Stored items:
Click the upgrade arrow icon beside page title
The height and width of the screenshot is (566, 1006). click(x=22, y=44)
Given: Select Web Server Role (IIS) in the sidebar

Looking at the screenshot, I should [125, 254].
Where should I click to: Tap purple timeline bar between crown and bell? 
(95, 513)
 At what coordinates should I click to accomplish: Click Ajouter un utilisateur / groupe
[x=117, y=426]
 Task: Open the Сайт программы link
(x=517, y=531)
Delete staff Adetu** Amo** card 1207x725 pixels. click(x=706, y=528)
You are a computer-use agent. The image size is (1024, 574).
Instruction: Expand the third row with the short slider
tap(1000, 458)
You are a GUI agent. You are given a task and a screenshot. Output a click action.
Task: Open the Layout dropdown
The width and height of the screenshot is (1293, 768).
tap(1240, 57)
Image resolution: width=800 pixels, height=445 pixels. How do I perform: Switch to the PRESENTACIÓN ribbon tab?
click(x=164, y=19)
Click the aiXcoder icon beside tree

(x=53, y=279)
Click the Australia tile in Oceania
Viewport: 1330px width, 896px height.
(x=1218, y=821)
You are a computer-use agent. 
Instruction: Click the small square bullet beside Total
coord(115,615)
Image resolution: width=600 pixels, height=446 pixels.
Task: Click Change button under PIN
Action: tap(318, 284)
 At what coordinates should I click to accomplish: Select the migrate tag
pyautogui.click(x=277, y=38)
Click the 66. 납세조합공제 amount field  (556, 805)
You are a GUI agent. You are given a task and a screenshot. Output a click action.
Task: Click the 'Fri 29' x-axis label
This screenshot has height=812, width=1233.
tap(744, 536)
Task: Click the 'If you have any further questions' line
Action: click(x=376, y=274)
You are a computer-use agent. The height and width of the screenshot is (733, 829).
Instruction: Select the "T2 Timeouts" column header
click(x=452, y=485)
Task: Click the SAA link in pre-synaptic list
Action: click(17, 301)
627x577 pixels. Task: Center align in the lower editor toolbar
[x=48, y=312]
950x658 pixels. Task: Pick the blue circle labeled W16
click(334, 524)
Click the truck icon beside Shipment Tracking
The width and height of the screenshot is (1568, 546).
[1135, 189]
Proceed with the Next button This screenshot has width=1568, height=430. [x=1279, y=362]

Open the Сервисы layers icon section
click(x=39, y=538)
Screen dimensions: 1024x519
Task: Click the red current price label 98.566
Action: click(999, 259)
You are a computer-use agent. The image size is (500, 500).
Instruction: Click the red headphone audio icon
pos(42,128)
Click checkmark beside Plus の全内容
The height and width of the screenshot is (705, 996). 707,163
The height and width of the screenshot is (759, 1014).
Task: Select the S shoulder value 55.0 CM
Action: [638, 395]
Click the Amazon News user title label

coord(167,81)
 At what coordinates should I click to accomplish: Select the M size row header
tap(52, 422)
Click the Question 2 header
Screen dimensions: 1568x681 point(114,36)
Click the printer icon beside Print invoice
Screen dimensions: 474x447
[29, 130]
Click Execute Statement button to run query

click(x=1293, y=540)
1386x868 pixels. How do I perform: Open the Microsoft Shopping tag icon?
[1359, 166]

** DIRECTIONS **
Give an exact copy of all the data shown above.

** SOLUTION TO THIS PROBLEM **
Click the upgrade arrow icon beside page title
The height and width of the screenshot is (566, 1006). click(x=22, y=44)
Given: Select Web Server Role (IIS) in the sidebar

Looking at the screenshot, I should [125, 254].
Where should I click to: Tap purple timeline bar between crown and bell? 
(95, 513)
 At what coordinates should I click to accomplish: Click Ajouter un utilisateur / groupe
[x=117, y=426]
 Task: Open the Сайт программы link
(x=517, y=531)
Delete staff Adetu** Amo** card 1207x725 pixels. click(x=706, y=528)
You are a computer-use agent. The image size is (1024, 574).
Instruction: Expand the third row with the short slider
tap(1000, 458)
You are a GUI agent. You are given a task and a screenshot. Output a click action.
Task: Open the Layout dropdown
The width and height of the screenshot is (1293, 768).
tap(1240, 57)
Image resolution: width=800 pixels, height=445 pixels. How do I perform: Switch to the PRESENTACIÓN ribbon tab?
click(x=164, y=19)
Click the aiXcoder icon beside tree

(x=53, y=279)
Click the Australia tile in Oceania
Viewport: 1330px width, 896px height.
(x=1218, y=821)
You are a computer-use agent. 
Instruction: Click the small square bullet beside Total
coord(115,615)
Image resolution: width=600 pixels, height=446 pixels.
Task: Click Change button under PIN
Action: tap(318, 284)
 At what coordinates should I click to accomplish: Select the migrate tag
pyautogui.click(x=277, y=38)
Click the 66. 납세조합공제 amount field  (556, 805)
You are a GUI agent. You are given a task and a screenshot. Output a click action.
Task: Click the 'Fri 29' x-axis label
This screenshot has height=812, width=1233.
tap(744, 536)
Task: Click the 'If you have any further questions' line
Action: click(x=376, y=274)
You are a computer-use agent. The height and width of the screenshot is (733, 829).
Instruction: Select the "T2 Timeouts" column header
click(x=452, y=485)
Task: Click the SAA link in pre-synaptic list
Action: click(17, 301)
627x577 pixels. Task: Center align in the lower editor toolbar
[x=48, y=312]
950x658 pixels. Task: Pick the blue circle labeled W16
click(334, 524)
Click the truck icon beside Shipment Tracking
The width and height of the screenshot is (1568, 546).
[1135, 189]
Proceed with the Next button This screenshot has width=1568, height=430. [x=1279, y=362]

Open the Сервисы layers icon section
click(x=39, y=538)
Screen dimensions: 1024x519
Task: Click the red current price label 98.566
Action: click(999, 259)
You are a computer-use agent. The image size is (500, 500).
Instruction: Click the red headphone audio icon
pos(42,128)
Click checkmark beside Plus の全内容
The height and width of the screenshot is (705, 996). 707,163
The height and width of the screenshot is (759, 1014).
Task: Select the S shoulder value 55.0 CM
Action: [638, 395]
Click the Amazon News user title label

coord(167,81)
 At what coordinates should I click to accomplish: Select the M size row header
tap(52, 422)
Click the Question 2 header
Screen dimensions: 1568x681 point(114,36)
Click the printer icon beside Print invoice
Screen dimensions: 474x447
[29, 130]
Click Execute Statement button to run query

click(x=1293, y=540)
1386x868 pixels. How do I perform: Open the Microsoft Shopping tag icon?
[1359, 166]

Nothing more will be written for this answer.